Con l’arrivo delle tre “I” della Moratti nel 2003 si credeva terminato il
tempo in cui la scuola italiana rimaneva fortemente affezionata agli ultimi
posti delle classifiche europee e internazionali sul tema Istruzione. Così
Inglese, Informatica e Impresa facevano finalmente comparsa nelle aule
italiane, lasciando sperare che i metri di svantaggio dai nostri compagni di
scuola europei, potessero ridursi. E chissà se così sarebbe stato se non
avessimo assistito in questi giorni, ad un colpo di scena deludente: prima
ancora dello “start” l’Italia rinuncia alla gara. Le sue condizioni di
salute, anche dal punto di vista scolastico, non lasciano ben sperare ed
ecco che il dott.
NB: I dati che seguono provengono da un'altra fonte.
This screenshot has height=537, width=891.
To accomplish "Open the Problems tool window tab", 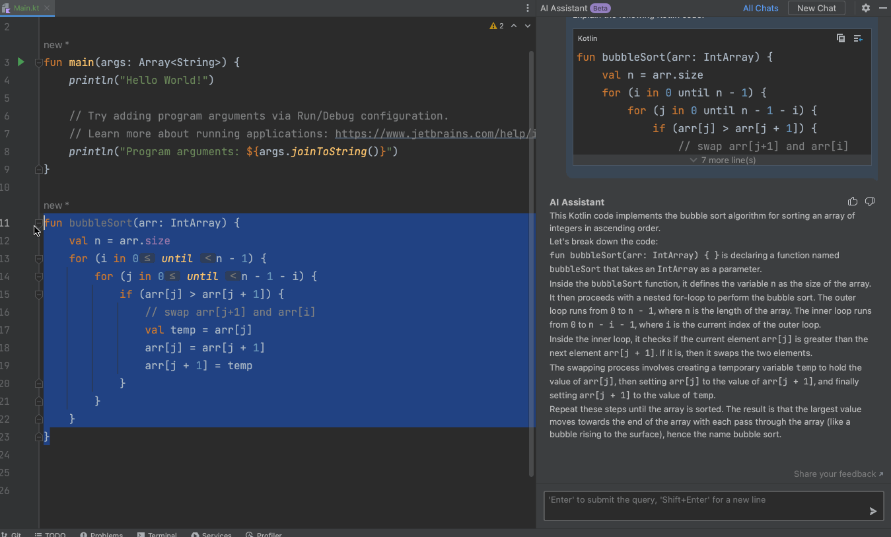I will coord(102,534).
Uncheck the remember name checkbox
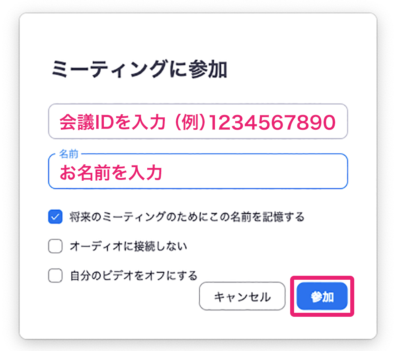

Fioroni prescrive una originale cura al passo con i tempi:
sana Grammatica, Matematica e Geografia a grandi dosi. Se questa è la
soluzione per la “modernizzazione del Paese”, con la sua creatività il nuovo
ministro è andato molto lontano! Negli istituti del Sud Italia, fatti solo
di banchi e di sedie, non c’è stato finora mai posto per i computers, né
tanto meno per laboratori linguistici. Gli insegnamenti si sono sempre
basati sulle materie fondamentali e con quale risultato? Scuola, istruzione
post-secondaria e università arrancano, sfornano studenti che non riescono a
reggere il confronto con i compagni stranieri e i laureati spesso restano
disoccupati. Bastava una semplice domanda agli studenti per capire se
fossero davvero le lacune in Matematica e Grammatica a frenarli nella
carriera oppure il loro “broken english”, un inglese scorretto e distorto,
il loro forte disorientamento una volta affacciati sul mondo del lavoro e la
poca dimestichezza con il PC. Se l’unica preoccupazione del Ministro è
“evitare che i nostri ragazzi pensino che Pistoia stia in America e non
sappiano dove stia Sidney” allora… non resta che rassegnarci e restare ben
incollati agli ultimi posti delle classifiche mondiali e europee, per non
rischiare, almeno, di perdere anche l’ultimo posto a disposizione.